Question

In the circuit shown $E,F,G$ and $H$ are cells of e.m.f. $2\text{V},1\text{V},3\text{V}$ and $1\text{V}$ respectively and their internal resistances are $2\Omega ,1\Omega ,3\Omega$ and $1\Omega$ respectively.

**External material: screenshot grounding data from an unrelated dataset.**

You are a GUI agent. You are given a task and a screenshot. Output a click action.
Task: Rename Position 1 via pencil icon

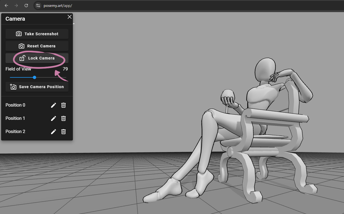[54, 118]
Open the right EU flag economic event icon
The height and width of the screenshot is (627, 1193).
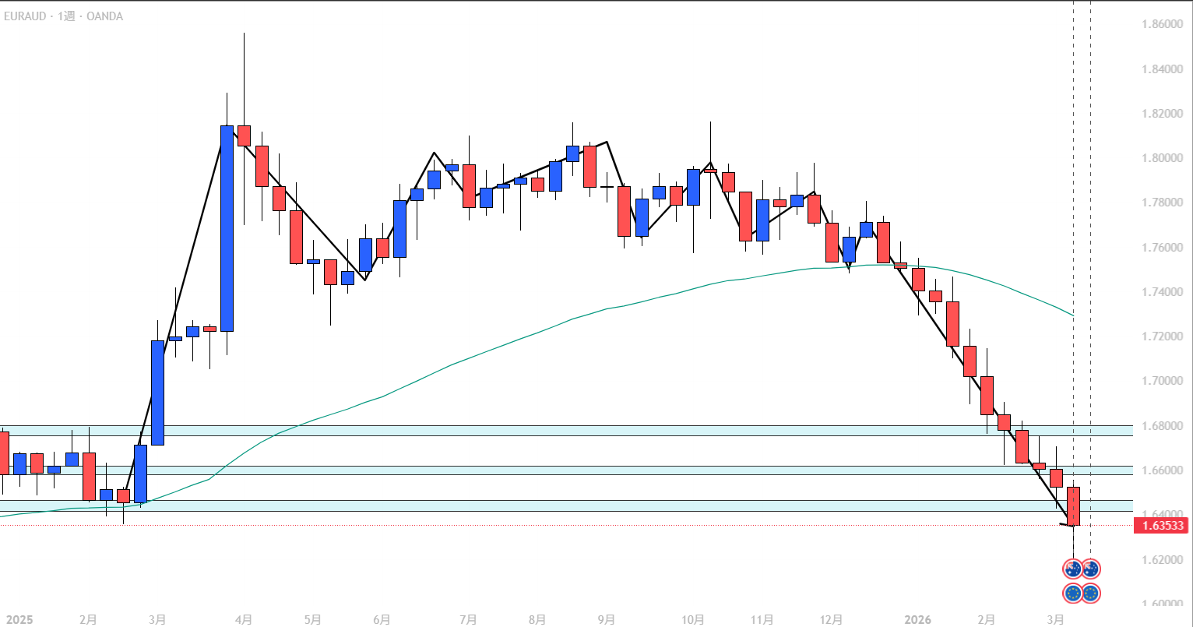1090,594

• A. $V_D-V_B=-\frac{2}{13}\text{V}$
• B. $V_D-V_B=\frac{2}{13}\text{V}$
• C. $V_G=\frac{21}{13}\text{V}=$ potential difference across $G$
• D. $V_H=\frac{19}{13}\text{V}=$ potential difference across $H$

Answer 1

Answer: (A), (C), (D)

The correct options are
A $V_D-V_B=-\frac{2}{13}\text{V}$
C $V_G=\frac{21}{13}\text{V}=$ potential difference across $G$
D $V_H=\frac{19}{13}\text{V}=$ potential difference across $H$


Let potential of point $B$ be $x$ and at point $D$ be $0$, then from KCL at $D$
$i_1+i_2+i_3=0$
$\frac{x}{2}+\frac{x-2}{4}+\frac{x+1}{3}=0$
$=\frac{6x+3x-6+4x+4}{12}=0$
$\Rightarrow 13x=2$
$x=\frac{2}{13}\text{volt}$
Putting the value of $x$, we get $i_2=\frac{-6}{13}$
Now using KVL and putting $i_2=\frac{-6}{13}$,
$V_G=3-\frac{6}{13}\left(3\right)=\frac{21}{13}\text{V}$ and
$V_H=1+\frac{6}{13}\left(1\right)=\frac{19}{13}\text{V}$
$V_D-V_B=-\frac{1}{13}\left(2\right)=-\frac{2}{13}\text{V}$